======== LISTED RECORDS

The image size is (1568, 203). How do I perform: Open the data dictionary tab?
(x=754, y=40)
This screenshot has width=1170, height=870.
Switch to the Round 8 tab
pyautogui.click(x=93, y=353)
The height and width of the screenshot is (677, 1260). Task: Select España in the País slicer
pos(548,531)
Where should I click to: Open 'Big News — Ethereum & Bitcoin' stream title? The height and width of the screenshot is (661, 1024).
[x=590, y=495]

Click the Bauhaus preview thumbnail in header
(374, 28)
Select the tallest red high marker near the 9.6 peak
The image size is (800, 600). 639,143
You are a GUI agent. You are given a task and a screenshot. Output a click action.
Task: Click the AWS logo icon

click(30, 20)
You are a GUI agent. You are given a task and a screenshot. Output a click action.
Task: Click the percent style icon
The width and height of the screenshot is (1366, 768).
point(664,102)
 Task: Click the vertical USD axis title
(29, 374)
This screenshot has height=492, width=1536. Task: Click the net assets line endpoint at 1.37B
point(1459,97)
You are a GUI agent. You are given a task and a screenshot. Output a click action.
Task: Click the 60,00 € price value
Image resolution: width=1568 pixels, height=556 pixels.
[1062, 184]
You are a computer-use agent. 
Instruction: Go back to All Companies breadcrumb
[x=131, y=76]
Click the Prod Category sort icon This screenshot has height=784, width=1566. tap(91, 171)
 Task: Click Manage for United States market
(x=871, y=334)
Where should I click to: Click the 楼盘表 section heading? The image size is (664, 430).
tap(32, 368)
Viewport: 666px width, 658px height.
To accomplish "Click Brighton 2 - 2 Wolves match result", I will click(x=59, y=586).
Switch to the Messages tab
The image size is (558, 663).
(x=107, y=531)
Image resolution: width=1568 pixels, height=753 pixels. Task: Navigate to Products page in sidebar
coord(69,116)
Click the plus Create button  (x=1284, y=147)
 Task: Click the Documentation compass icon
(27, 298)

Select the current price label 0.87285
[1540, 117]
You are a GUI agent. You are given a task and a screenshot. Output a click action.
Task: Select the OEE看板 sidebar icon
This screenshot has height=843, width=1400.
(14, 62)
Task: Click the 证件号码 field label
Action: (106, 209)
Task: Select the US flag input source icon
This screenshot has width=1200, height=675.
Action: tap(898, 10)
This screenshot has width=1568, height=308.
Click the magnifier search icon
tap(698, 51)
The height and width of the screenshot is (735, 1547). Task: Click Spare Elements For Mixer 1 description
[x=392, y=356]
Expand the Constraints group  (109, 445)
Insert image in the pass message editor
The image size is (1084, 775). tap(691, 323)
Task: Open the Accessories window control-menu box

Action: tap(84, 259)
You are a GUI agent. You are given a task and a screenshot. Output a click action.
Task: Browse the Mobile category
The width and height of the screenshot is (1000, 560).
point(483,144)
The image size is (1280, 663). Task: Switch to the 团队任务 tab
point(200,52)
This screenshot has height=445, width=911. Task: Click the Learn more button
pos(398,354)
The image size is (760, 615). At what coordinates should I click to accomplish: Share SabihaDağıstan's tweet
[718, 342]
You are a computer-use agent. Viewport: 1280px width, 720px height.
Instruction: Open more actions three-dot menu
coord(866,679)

================

◆ **PROBLEM DESCRIPTION**
Copy every line above in which the string "computer" shows up.

◆ **WRITTEN SOLUTION**
You are a computer-use agent. 
You are a computer-use agent. Viewport: 1280px width, 720px height.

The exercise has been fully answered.